El proceso, repetido una y mil veces a lo largo de décadas en las plantas carboquímicas de todo el mundo, venía a ser como el que se llevó a cabo en Guardo entre 1942 y 1986, lugar en el que se fabricó el polvo gris del botecillo que mencioné al principio. Todo comenzaba con la antracita, carbón con gran riqueza en carbono. Tras cierto proceso de purificación, era mezclado con óxido de calcio (vulgarmente conocido como cal viva), que a su vez había sido fabricado en un horno “tostando” piedra caliza.
Ya tenemos carbón de gran pureza y óxido de calcio. Se mezclaban esos dos ingredientes en el interior del infierno creado en un horno eléctrico de inducción alimentado por miles de kilovatios de energía hidroeléctrica. El resultado, una masa fundida que, tras ser enfriada y molida, se almacenaba en gigantescos silos a la espera de dar vida a gran cantidad de productos.
Lo verdaderamente mágico de todo esto era que, sin grandes complicaciones, aquella masa amorfa grisácea se podía convertir en plástico, fertilizantes y hasta en chicles sólo con realizar una simple tarea previa. No había más que replicar lo que sucedía en las lamparillas de carburo, esto es, se exponía el carburo al agua. La reacción con el agua es fuertemente exotérmica, genera gran cantidad de calor. La simple exposición del carburo al agua libera el gas de acetileno y deja como residuo hidróxido de calcio, conocido como cal apagada que encuentra cierta aplicación en agricultura y en la industria del cemento.

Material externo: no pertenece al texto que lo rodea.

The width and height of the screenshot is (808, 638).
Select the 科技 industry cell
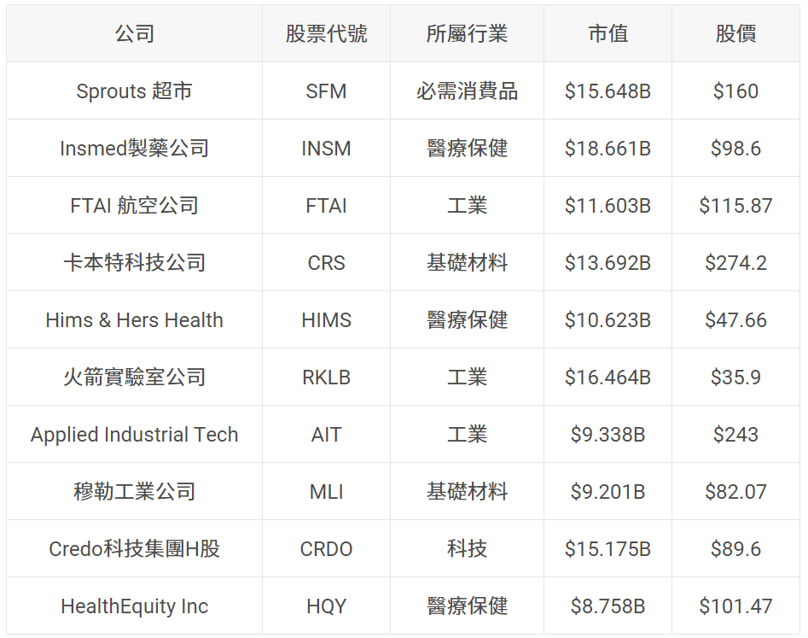pos(467,549)
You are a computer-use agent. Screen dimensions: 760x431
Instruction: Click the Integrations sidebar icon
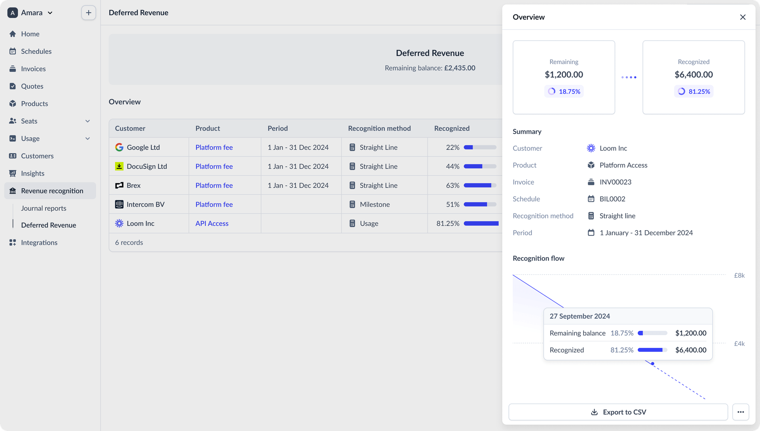pos(13,242)
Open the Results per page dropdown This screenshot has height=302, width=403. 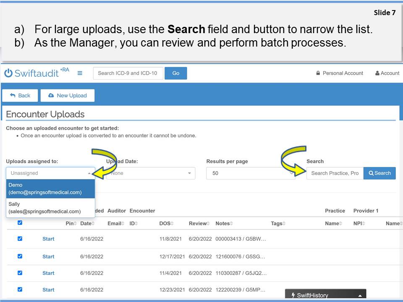tap(251, 173)
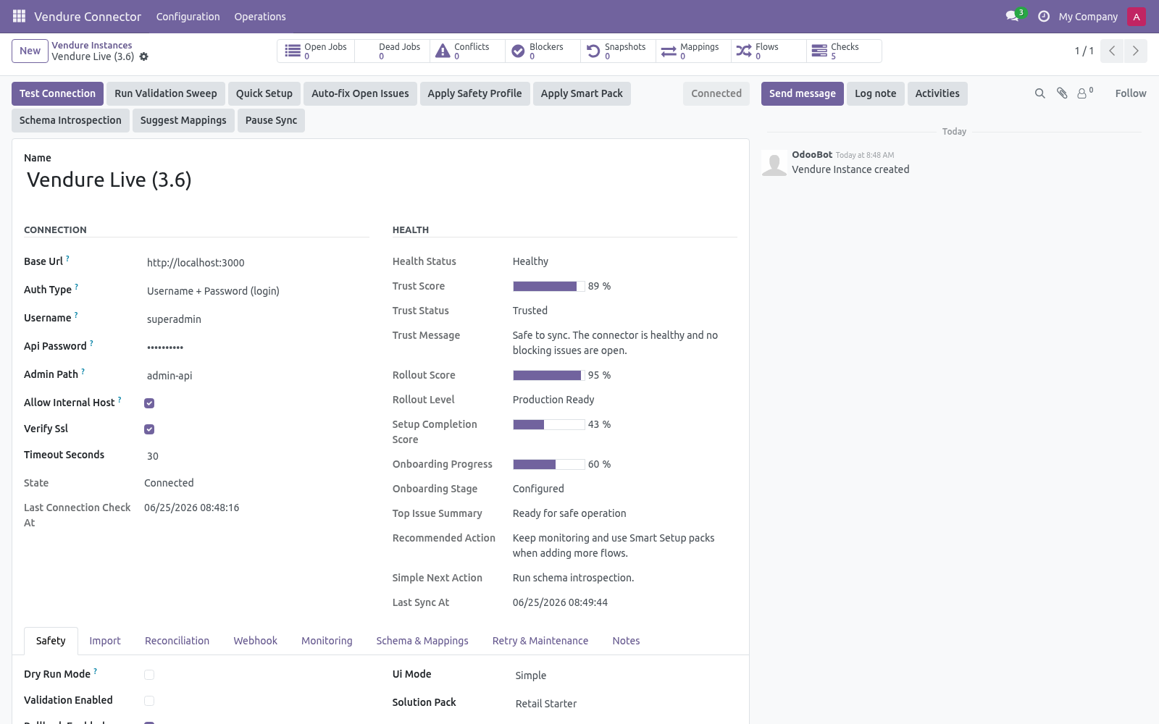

Y ya está, del matrimonio entre el carburo de calcio y el agua nace el poderoso acetileno que, almacenado en gasógenos, era distribuido por todo tipo de plantas industriales, al modo en que hoy día puede verse en las plantas químicas alimentadas por petróleo. Del acetileno, por hidratación catalizada por ejemplo con mercurio, surgía el acetaldehído. También se fabricaba ácido acético y acetona. De todos estos compuestos intermedios se daba vida al acetato etilo, acetato de vinilo y alcohol polivinílico, entre muchos otros. Vale, y de todo este baile de nombres raros ¿salía algo realmente útil? ¡Ya lo creo! Eran la base para fabricar plásticos de todo tipo, toda la familia de polímeros vinílicos con la que se fabricaron durante décadas desde papel transparente para forrar libros, a pegamentos como emulsiones vinílicas, materiales para construcción, para medicamentos, locomoción y todo tipo de industrias. Incluso goma para fabricar chicles se podía extraer de la aparentemente simple reacción del carburo con el agua. Toda aquella alquimia mágica del carbón convertido en carburo y acetileno no pudo, sin embargo, superar el ataque de su más mortal enemigo: una materia prima más económica de obtener, el petróleo. Finalmente, el gran consumo de energía en su fabricación, por mucho que fuera mayoritariamente de origen hidroeléctrico, hizo que el carburo se convirtiera en una materia prima prohibitiva ante el petróleo. Fue su final, el adiós de una tecnología que dio vida a gran parte de la industria química del siglo pasado.
Hoy, aunque se sigue partiendo también del carburo, la mayor parte del acetileno se obtiene, como prácticamente todos los productos químicos orgánicos, a partir del petróleo.
Historia mínima del acetileno y del carburo de calcio apareció originalmente en Tecnología Obsoleta, 25 mayo 2016.